WORK TASK
The whole listing is to be restated word for word with no images.

INFORMATION PROVIDED
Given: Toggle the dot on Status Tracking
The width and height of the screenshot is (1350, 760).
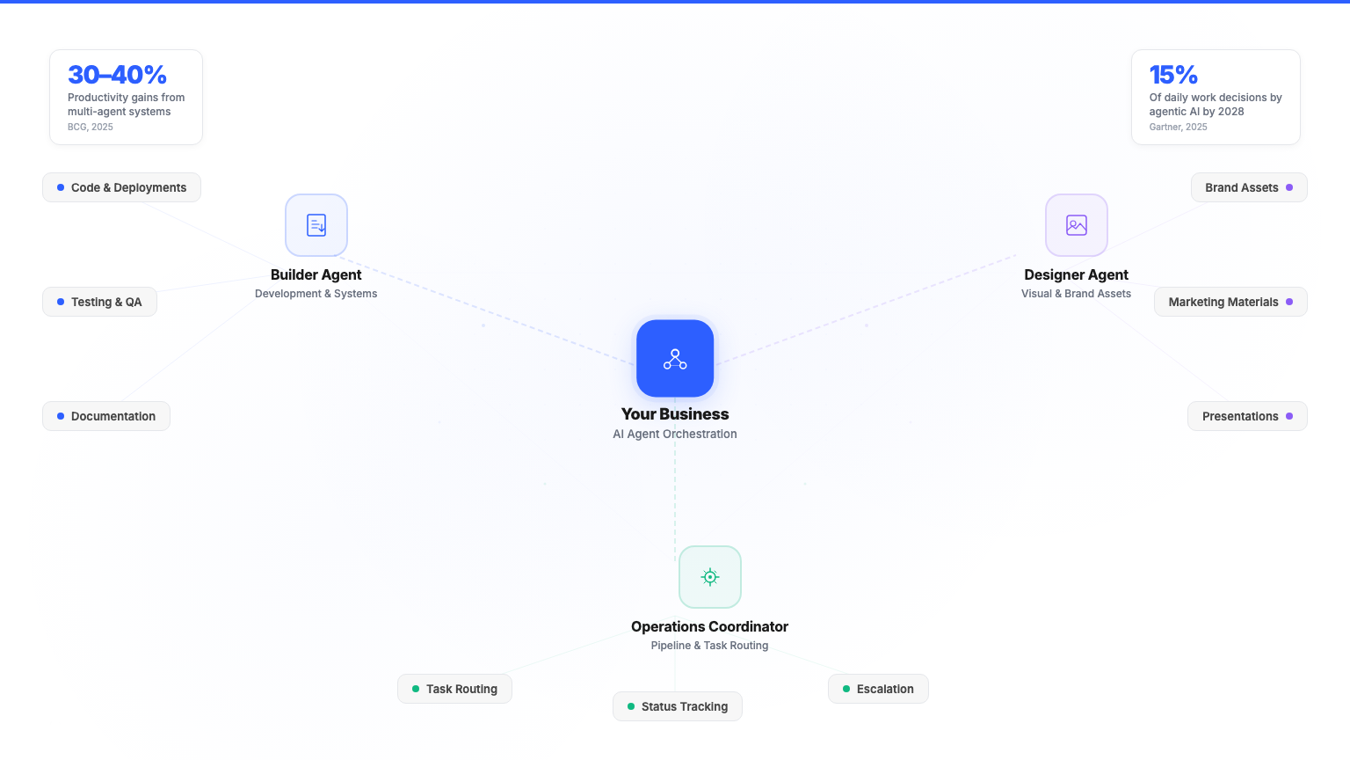Looking at the screenshot, I should tap(630, 706).
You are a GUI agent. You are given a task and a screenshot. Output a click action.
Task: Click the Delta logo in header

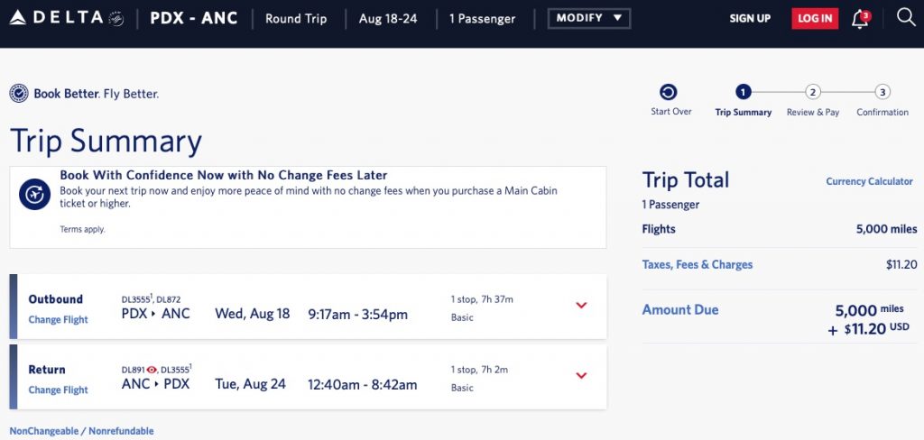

SOLVED PROBLEM
Given: Toggle the dot on Status Tracking
The width and height of the screenshot is (1350, 760).
Looking at the screenshot, I should tap(630, 706).
You are a GUI agent. You are given a task and a screenshot. Output a click action.
Task: Click the Delta logo in header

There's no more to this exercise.